Are humans too bad to act justly?

By | March 23, 2010 at 2:15 pm

Gornick has written a review, marked by genuine curiosity, of Sandel’s new book, Justice: What’s The Right Thing To Do? The book tours through the philosophical history of justice from the ancients to Rawls and beyond. Gornick, though, admits that she is a newcomer to the subject, and considers a general puzzle: how does all this theory square with the imperfection of the real world? More precisely, Gornick observes that for all the attempts that religious leaders and scholars have made to codify the norms of justice, real people tend to break the rules consistently.  She has her finger on an important problem in political philosophy and ethics, and one that often widens the gap between the theory of justice and practical matters like living a just life and creating a just community. The problem is moral psychology.

Even in the early days of political philosophy, authors took note of moral psychology—the constraints that human psychology places on the creation of a moral system.
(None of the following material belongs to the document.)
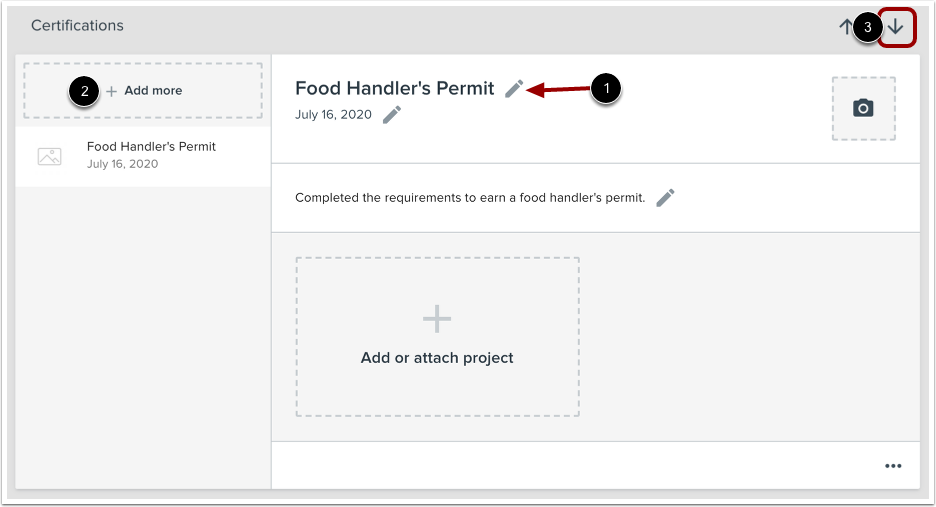
Task: Click the July 16, 2020 date in sidebar
Action: pos(122,164)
When Plato dreamed up his just city in The Republic, he first imagined a city where people lived without luxuries, but his interlocutor protested against this drab city: a theory of justice would have to account for the human psychological need for luxury. The same efforts to match justice to human psychology continue today. Consider, for instance, the famous ‘nudge’ of behavioral economics. Coined by Richard Thaler and Cass Sunstein, the nudge is the idea that a policy maker can increase the likelihood of a citizens bringing about a desirable (or just) outcome for a society by incentivizing the choices consistent with that outcome or merely by making the right choices the default ones. Ethicists and political theorists increasingly are taking this kind of strategy seriously: people are predictably just when put in situations that encourage just action—situations that leverage the quirks of human psychology. So, Gornick is right to note that there is a gap between the theory of justice and just action, and the way to fill the gap is to let theory determine the just society and economics and psychology determine how to encourage people to realize that society with their everyday choices.